Ne sont en principe pas concernées :

  • Les dettes strictement personnelles (dettes antérieures au mariage, amendes, etc.)
  • Les dettes démontrées comme ayant profité exclusivement à l’un des époux

Une réalité plus complexe dans la pratique

Les banques restent en droit d’exiger le remboursement intégral auprès de l’un ou l’autre des époux, sans se soucier de la répartition décidée par le juge (article 220 du Code civil). Il est donc essentiel de procéder à la désolidarisation (notamment pour les comptes joints ou crédits partagés) après le divorce.

Cas fréquent : si un ex-époux fait défaut de paiement, l’autre peut se voir réclamer la totalité de la dette par la banque, d’où l’importance de définir, dans le protocole de liquidation ou la convention de divorce, les modalités de remboursement.

Comment le juge statue-t-il sur la répartition ?

Le juge aux affaires familiales (JAF) ou le notaire (en cas de divorce par consentement mutuel notarié) dresse un état des dettes à liquidater. Il peut alors :

  • Acter un partage par moitié (cas le plus courant)
  • Prévoir des compensations (soulte) si l’un prend en charge une dette plus lourde
  • Attribuer la totalité d’une dette à un époux s’il est démontré qu’elle a été contractée à son seul bénéfice (article 1479 du Code civil)

Cas pratiques : exemples issus de jurisprudence récente

  • Crédit immobilier : Si la maison est attribuée à l’un des ex-époux, il supportera généralement le crédit restant, mais l’autre pourra obtenir une compensation (soulte) selon ses droits dans le bien.
  • Crédit à la consommation : Contracté par un seul pour des achats personnels, peut rester à sa charge si l’autre démontre l’absence de bénéfice commun.
  • Découvert bancaire partagé : Est souvent réparti selon les apports ou la gestion du compte s’il s’agissait d’un compte joint.

Pour donner un ordre d’idée, dans un divorce sur quatre, au moins une contestation porte sur des dettes ou sur un solde négatif du patrimoine à liquider (source : Ministère de la Justice, 2022).

Astuces et recommandations pour mieux gérer la liquidation des dettes

  • Lister avec précision l’ensemble des dettes : aucune dette ne doit être omise lors de l’inventaire. Les relevés de comptes, contrats et factures sont essentiels.
  • Anticiper la désolidarisation des comptes et des crédits auprès des organismes bancaires et prêteurs, idéalement dès la mise en instance du divorce.
  • Documenter l’usage des sommes empruntées pour pouvoir, le cas échéant, démontrer leur caractère personnel ou commun.
  • Accepter, en cas d’accord entre les époux, une répartition négociée qui pourra être homologuée par le juge ou intégrée à la convention de divorce.

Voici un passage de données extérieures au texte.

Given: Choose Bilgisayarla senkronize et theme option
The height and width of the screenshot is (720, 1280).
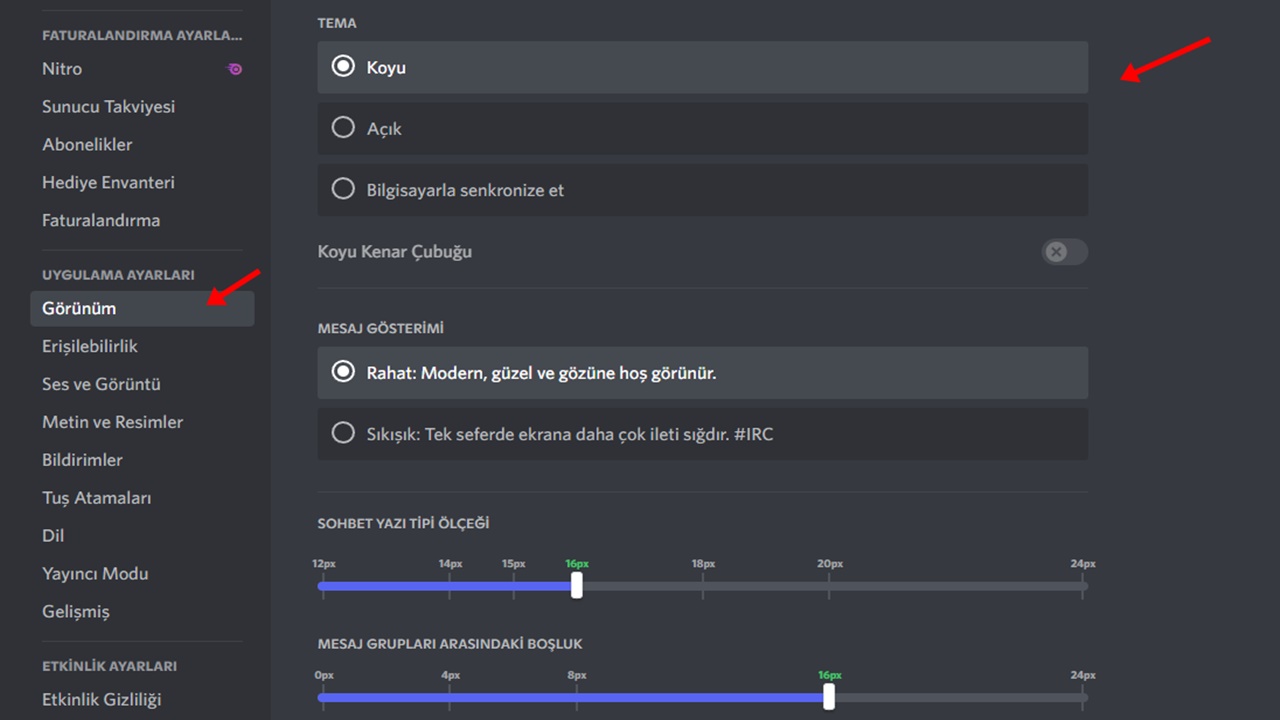Looking at the screenshot, I should point(343,189).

Dans le cadre d’un divorce par consentement mutuel, 90% des ex-époux parviennent à un accord sur la gestion des dettes, ce qui facilite l’étape de liquidation (Source : Conseil supérieur du notariat).

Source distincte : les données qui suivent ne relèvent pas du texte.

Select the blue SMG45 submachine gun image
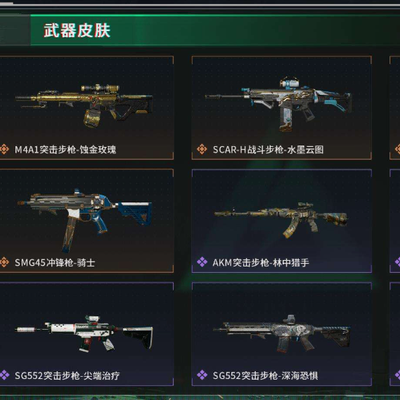400x400 pixels. [x=85, y=220]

Focus : Le cas particulier des cautions et des dettes cachées

Certaines dettes, souvent méconnues au moment du partage, peuvent resurgir après le divorce : caution d’un prêt pour un tiers, dettes professionnelles liées à une entreprise individuelle, dettes d’impôts réclamés après vérification fiscale. Le tribunal familial tient compte de l’information et de la bonne foi des époux pour départager ces situations complexes.

Et les enfants dans tout ça ?

La répartition des dettes et crédits ne doit pas être confondue avec la pension alimentaire due pour l'entretien ou l'éducation des enfants. Il arrive aussi que certains crédits aient été contractés pour financer des frais liés à l’enfant (études, santé). Les juges veillent cependant à distinguer précisément les dettes purement familiales et parentales, celles-ci étant alors partagées proportionnellement à la capacité contributive de chaque parent.

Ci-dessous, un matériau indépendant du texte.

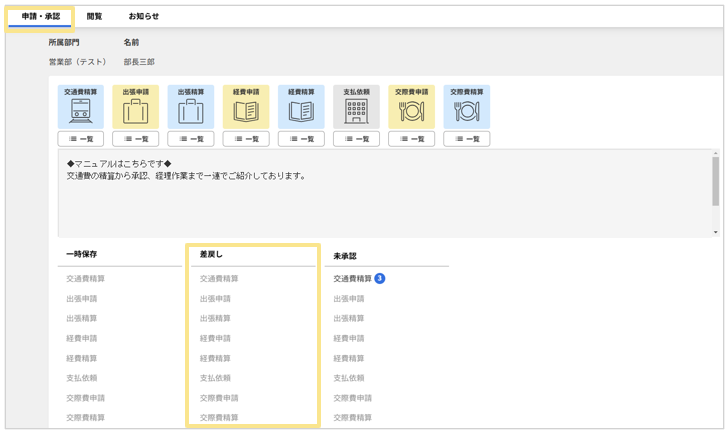Click 一覧 button under 交通費精算 icon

Dans tous les cas, l’intérêt des enfants reste la préoccupation centrale du tribunal, en matière de patrimoine comme dans le reste de la procédure (article 373-2-6 du Code civil).

Outils et ressources pour accompagner la répartition des dettes

  • Notaires.fr : propose des fiches pratiques sur la liquidation du patrimoine, avec simulateurs de partage [lien]
  • Service-public.fr : pour les textes de référence, modèles de lettres, et simulateurs de droits [lien]
  • Conseil départemental d’accès au droit (CDAD) : permanences gratuites d’information juridique

Face à la complexité croissante des situations financières familiales (augmentation des crédits à la consommation et du surendettement selon les chiffres de la Banque de France), être rigoureux et bien accompagné est déterminant pour éviter que la séparation ne débouche sur des difficultés financières prolongées.

Résumé pratique et perspectives pour mieux aborder le partage des dettes au divorce

La répartition des dettes et crédits lors d’un divorce ne relève pas du hasard : elle répond à des règles juridiques précises, fortement influencées par le régime matrimonial. Dans la plupart des cas, la répartition se fait par moitié, sauf juste cause (dépense excessive, crédit exclusivement personnel). Le juge tranche en fonction de la preuve et de l’équité. Un inventaire précis, un dialogue ouvert (quand il est possible) et un accompagnement professionnel permettent d’aborder plus sereinement cette étape.

Dans un contexte où près d’un mariage sur deux finit aujourd’hui par un divorce (source : INSEE, données 2023), il est probable que ces problématiques de partage financier gagnent encore en complexité. S’informer et rester attentif à ses droits et obligations est plus que jamais essentiel.